Chair: You have been forced to sit opposite Montagu Norman, you tell us. Who would you prefer to have in front of you, Mervyn King?

  Dr Adam Posen: I do have Mervyn King in front of me, and that is always an inspiration.

  Chair: As a more permanent reminder?

  Dr Adam Posen: Oh John Maynard Keynes.

Chair: That is a very helpful contribution. David Miles, you have been scribbling away heavily there, which suggests that you may have a contribution to make to this debate about the BIS.

  Professor David Miles: I have not read in detail what the BIS said. If they were saying that monetary policy should be tightened right now, then I am in exactly the same place as Paul. My voting record is what it is. I don't think that that is where we should be. If they were saying that interest rates at this current extremely low level were unsustainable and shouldn't be left here for evermore, then I think that is a statement of the close to the blindingly obvious, which very few of us would disagree with.
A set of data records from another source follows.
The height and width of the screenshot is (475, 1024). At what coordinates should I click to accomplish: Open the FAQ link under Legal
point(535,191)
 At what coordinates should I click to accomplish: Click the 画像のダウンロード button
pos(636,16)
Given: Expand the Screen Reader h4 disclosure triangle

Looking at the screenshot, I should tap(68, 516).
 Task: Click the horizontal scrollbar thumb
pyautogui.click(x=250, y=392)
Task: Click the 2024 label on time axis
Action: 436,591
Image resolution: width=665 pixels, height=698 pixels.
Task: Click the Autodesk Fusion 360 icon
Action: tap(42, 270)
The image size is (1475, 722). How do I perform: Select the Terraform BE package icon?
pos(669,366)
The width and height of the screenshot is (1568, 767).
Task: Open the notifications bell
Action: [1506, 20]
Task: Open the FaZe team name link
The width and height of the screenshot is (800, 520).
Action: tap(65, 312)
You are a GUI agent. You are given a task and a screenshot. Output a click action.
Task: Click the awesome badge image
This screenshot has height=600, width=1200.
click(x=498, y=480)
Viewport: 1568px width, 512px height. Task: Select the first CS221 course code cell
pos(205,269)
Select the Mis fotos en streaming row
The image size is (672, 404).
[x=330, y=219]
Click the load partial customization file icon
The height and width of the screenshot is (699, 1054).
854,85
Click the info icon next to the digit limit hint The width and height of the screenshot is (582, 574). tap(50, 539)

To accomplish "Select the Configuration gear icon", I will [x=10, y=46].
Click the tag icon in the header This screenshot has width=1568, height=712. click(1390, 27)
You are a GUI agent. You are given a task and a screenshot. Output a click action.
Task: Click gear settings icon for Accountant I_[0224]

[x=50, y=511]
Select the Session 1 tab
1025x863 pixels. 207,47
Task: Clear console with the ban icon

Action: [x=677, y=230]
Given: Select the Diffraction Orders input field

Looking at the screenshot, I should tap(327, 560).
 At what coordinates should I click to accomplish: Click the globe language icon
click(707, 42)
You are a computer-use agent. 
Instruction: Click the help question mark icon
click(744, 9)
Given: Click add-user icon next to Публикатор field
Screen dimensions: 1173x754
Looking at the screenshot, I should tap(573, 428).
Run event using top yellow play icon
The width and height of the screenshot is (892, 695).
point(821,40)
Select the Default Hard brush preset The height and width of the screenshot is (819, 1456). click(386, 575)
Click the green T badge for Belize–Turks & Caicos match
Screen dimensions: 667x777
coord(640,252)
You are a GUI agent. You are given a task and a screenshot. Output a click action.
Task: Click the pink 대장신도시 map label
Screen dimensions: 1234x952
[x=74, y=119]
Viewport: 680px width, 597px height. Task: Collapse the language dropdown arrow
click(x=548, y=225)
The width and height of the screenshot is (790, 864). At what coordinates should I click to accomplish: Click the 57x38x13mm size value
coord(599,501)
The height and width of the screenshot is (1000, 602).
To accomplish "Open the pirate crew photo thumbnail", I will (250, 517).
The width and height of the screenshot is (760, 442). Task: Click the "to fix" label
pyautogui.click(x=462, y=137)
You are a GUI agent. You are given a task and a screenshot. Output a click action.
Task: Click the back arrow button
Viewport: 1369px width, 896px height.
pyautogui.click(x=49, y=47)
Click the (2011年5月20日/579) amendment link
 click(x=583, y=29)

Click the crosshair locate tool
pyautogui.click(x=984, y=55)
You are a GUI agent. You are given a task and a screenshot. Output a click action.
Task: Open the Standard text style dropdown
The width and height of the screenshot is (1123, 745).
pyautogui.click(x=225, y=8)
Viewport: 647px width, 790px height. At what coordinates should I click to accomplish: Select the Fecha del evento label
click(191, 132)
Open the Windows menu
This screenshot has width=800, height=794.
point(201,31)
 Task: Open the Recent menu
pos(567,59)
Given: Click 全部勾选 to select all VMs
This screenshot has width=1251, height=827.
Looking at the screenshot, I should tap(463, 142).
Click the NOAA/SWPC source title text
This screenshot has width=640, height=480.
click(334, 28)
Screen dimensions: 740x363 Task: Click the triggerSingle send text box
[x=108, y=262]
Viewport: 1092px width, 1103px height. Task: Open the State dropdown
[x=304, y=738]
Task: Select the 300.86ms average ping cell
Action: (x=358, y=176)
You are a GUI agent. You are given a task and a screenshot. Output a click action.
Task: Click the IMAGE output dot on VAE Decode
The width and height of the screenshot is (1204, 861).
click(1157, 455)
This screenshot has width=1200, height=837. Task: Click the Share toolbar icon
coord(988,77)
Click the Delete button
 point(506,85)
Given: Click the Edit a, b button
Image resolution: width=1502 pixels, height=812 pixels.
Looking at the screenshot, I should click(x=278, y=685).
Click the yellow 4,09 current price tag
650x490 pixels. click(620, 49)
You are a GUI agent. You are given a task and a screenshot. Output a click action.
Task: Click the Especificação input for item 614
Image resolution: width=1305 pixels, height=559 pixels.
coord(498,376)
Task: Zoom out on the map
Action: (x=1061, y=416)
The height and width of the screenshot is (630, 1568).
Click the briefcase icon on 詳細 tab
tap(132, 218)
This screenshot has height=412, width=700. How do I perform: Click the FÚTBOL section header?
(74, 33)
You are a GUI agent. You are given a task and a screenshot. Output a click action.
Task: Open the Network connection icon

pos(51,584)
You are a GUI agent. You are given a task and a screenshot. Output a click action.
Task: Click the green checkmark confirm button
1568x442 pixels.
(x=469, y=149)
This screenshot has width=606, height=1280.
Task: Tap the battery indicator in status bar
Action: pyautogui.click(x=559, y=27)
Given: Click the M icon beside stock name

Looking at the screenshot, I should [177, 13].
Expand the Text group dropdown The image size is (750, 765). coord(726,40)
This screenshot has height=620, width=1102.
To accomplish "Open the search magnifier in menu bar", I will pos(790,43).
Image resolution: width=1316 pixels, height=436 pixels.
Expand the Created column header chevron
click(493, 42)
I should say I strongly agree with what Paul said a moment ago, which is the centrality of the inflation target and the importance of us maintaining—as I think we have to done to date, although there are risks—people's faith that we will bring inflation back to the target. That is absolutely crucial. I think Paul is right to point out that there are risks. The longer that inflation stays above target, there are risks that that credibility may get eroded, but I don't think that's where we are right now.

  Chair: Thank you very much for coming to give evidence to us this morning. We will take a five-minute break and then resume on the accountability aspects.